Before we get into performance tuning, we need to discuss what performance means, as it can have different meanings to different people. Many different metrics can go into measuring performance and scalability, but the overall definition we use in this book is "ensuring that every client's needs are satisfied as quickly as possible." Beyond this definition, we can talk about many other related topics as well, such as response time, throughput, and scalability.
Response time indicates how long someone has to wait to be served. There are some different metrics based on this that are worth monitoring. First is maximum response time, which indicates how long anyone has to wait in the worst-case scenario. The second is the average response time, which is useful for knowing what the average response time is. Keep in mind that response time normally includes two different pieces of the time for a response: wait time and execution time. Wait time, or queue time, is how long the client has to block (that is, wait in a queue for access) before execution can begin. This wait occurs normally due to lock contention. Execution time is the amount of time actually spent running (that is, executing) statements.

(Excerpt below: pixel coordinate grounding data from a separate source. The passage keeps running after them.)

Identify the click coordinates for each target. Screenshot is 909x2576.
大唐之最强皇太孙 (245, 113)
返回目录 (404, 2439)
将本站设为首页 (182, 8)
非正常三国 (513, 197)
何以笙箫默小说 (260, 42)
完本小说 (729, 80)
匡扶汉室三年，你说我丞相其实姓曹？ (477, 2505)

Throughput is a metric that measures how many clients and requests you serve over some time period. Typically you might see this measured as queries per second or transactions per minute.

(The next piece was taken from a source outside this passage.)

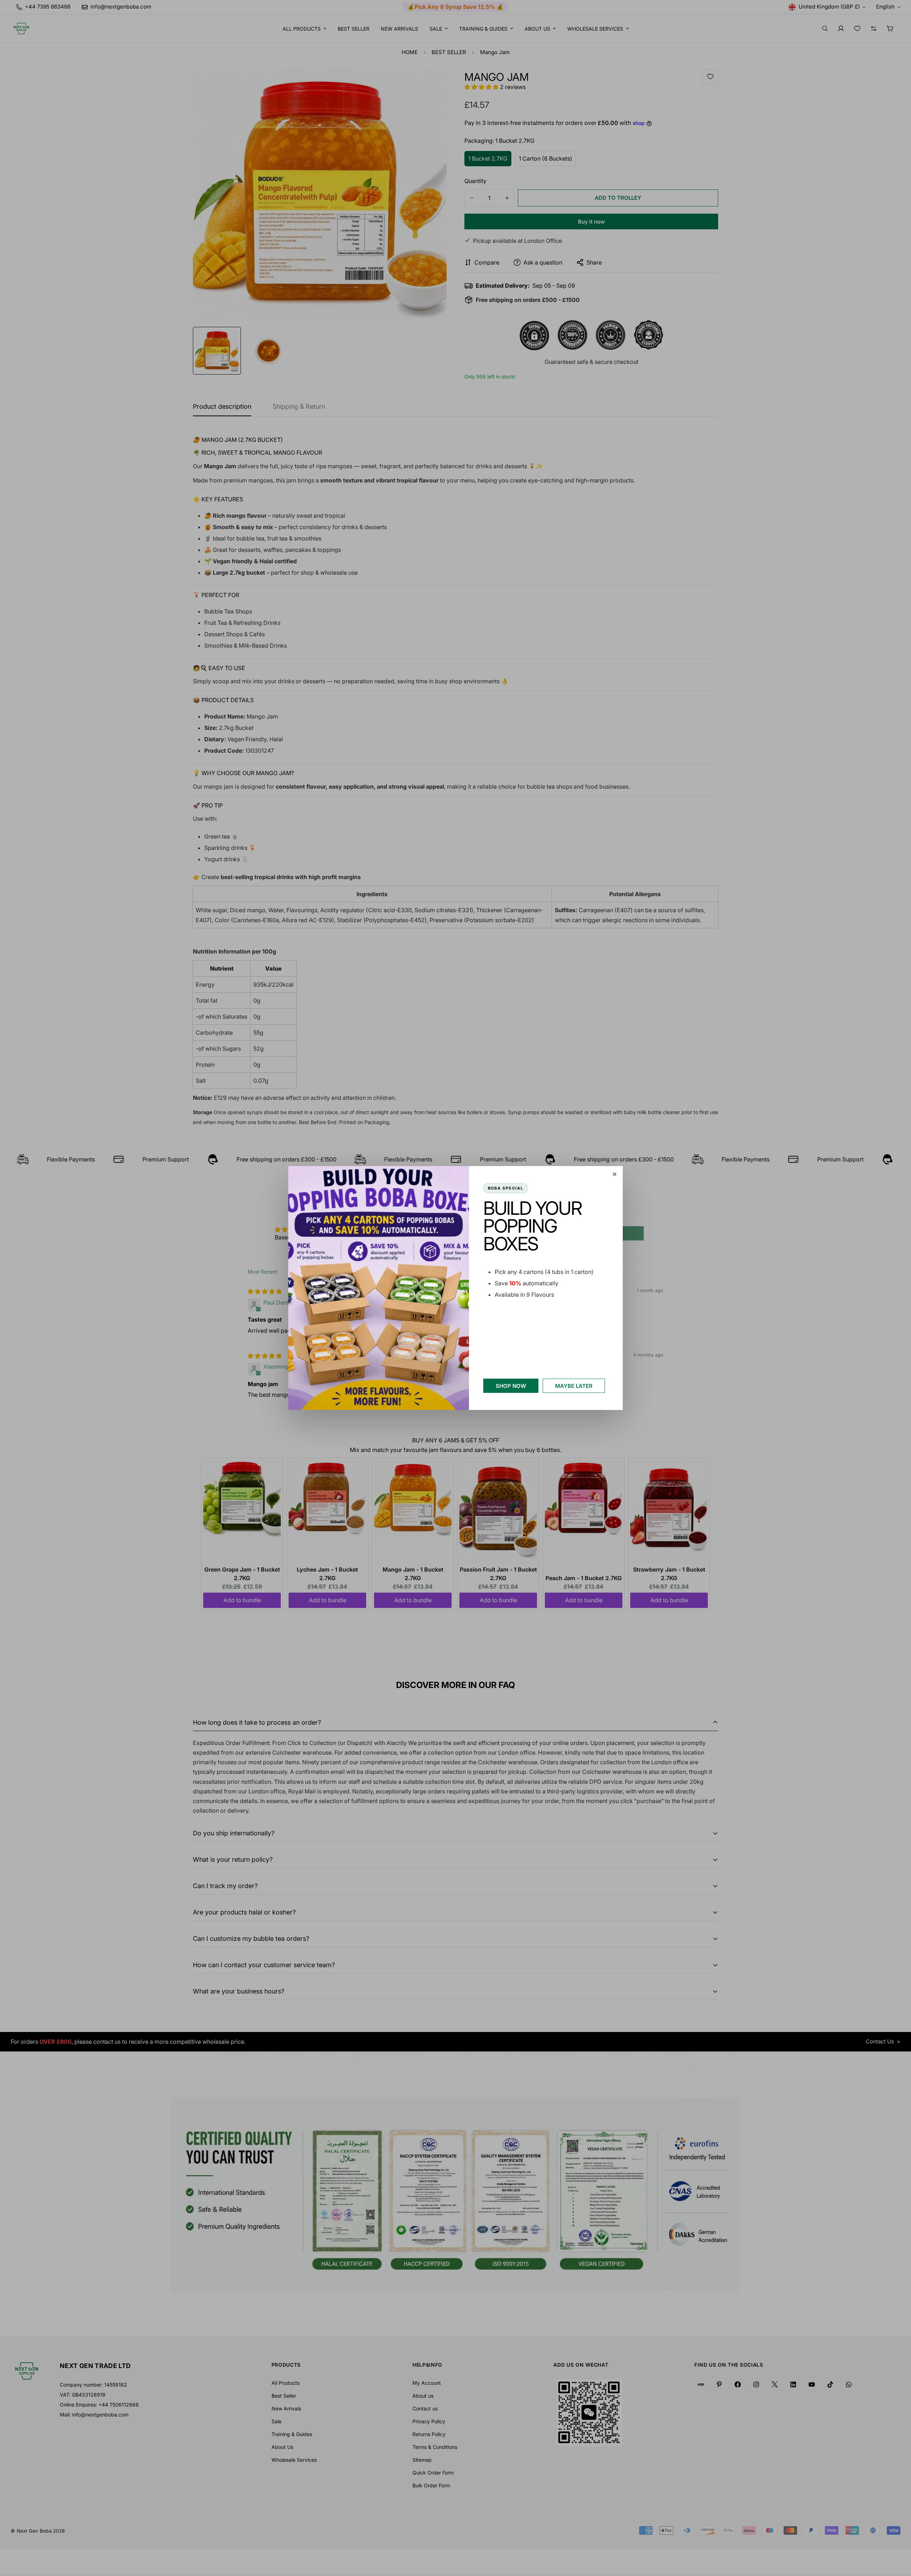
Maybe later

Finally, scalability is how well the previous two values can be maintained as the overall load increases. This increase in load might be tied to the number of database users, or it could possibly be independent of that. Sometimes, multiple dimensions of load increase at the same time. For example, as the number of users increases, the amount of data and the number of queries may both increase. This is often one of the hardest pieces to be sure of, due to the fact that it can be difficult to simulate the exact effects of these increases without them actually occurring.